Only the lines below, from the one with "Select the Radio" through the one with "Task: Click into", are to be written out, exactly.

━━━━━ Records provided

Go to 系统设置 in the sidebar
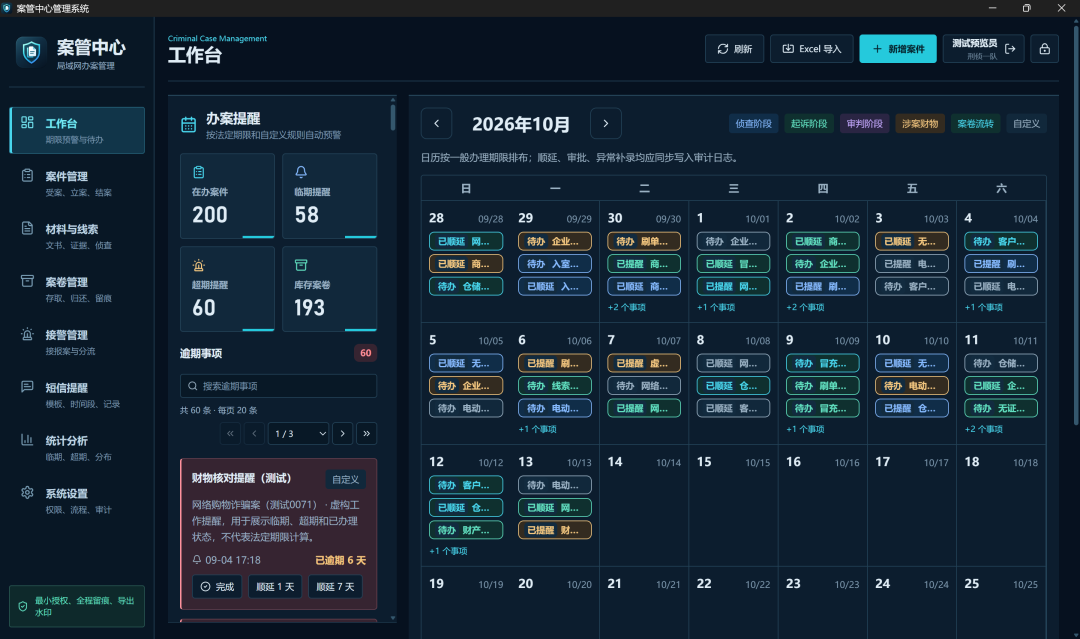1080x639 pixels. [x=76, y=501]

━━━━━━━━━━
━━━━━ Records provided

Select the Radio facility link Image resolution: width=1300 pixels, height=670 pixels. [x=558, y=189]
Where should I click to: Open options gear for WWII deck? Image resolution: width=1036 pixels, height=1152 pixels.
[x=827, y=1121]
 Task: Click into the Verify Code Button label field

━━━━━━━━━━
━━━━━ Records provided

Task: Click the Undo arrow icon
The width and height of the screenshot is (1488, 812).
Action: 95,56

━━━━━━━━━━

▸ Solution:
Select the Radio facility link Image resolution: width=1300 pixels, height=670 pixels. [x=558, y=189]
Where should I click to: Open options gear for WWII deck? Image resolution: width=1036 pixels, height=1152 pixels.
[x=827, y=1121]
 Task: Click into the Verify Code Button label field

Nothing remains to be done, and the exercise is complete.